**Exercise requirements**
Output each record exactly, excluding pictures.

[Pixel coordinate grounding data]
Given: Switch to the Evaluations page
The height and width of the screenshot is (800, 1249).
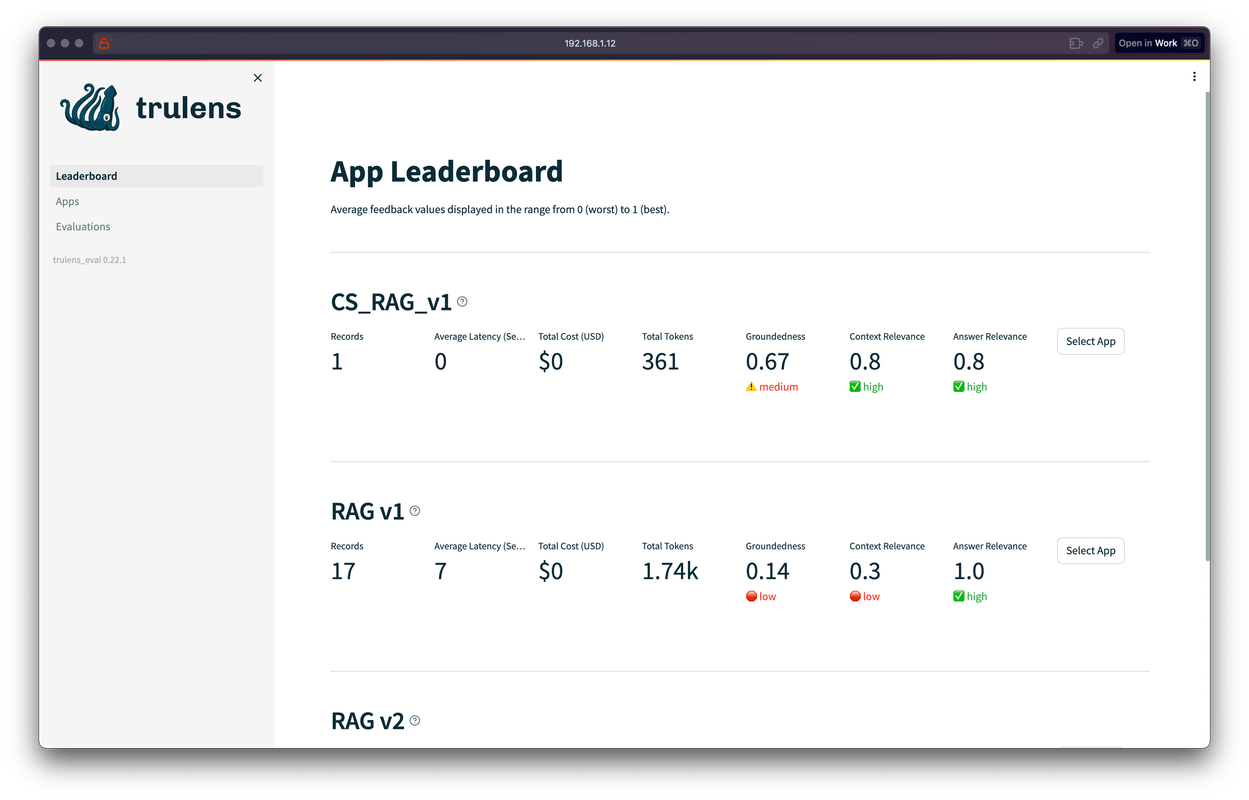Looking at the screenshot, I should (83, 226).
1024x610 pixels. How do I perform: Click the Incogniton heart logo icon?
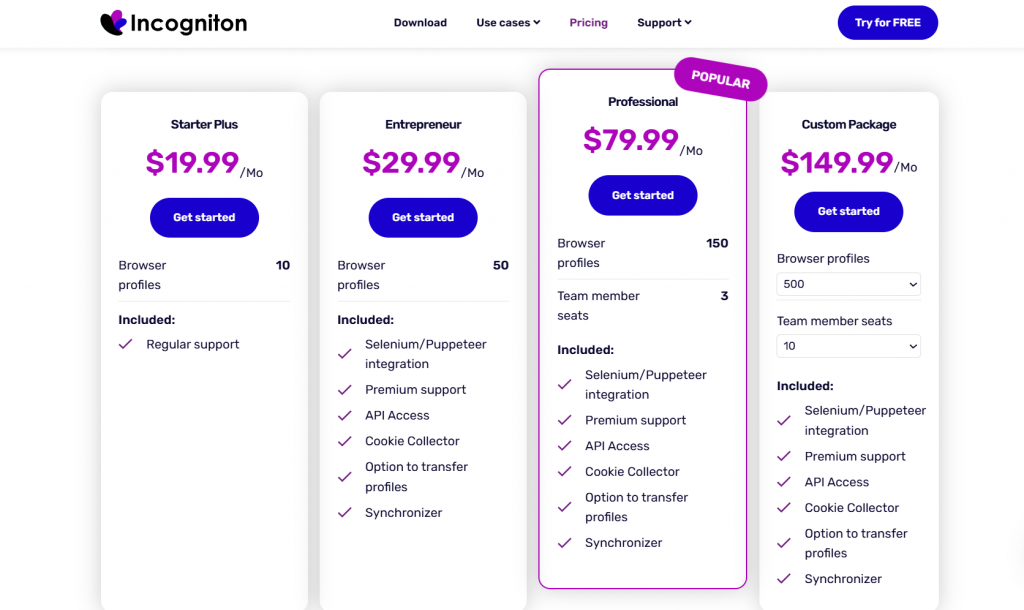[113, 22]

**Expected answer**
Given: Switch to the Evaluations page
The height and width of the screenshot is (800, 1249).
Looking at the screenshot, I should (83, 226).
1024x610 pixels. How do I perform: Click the Incogniton heart logo icon?
[113, 22]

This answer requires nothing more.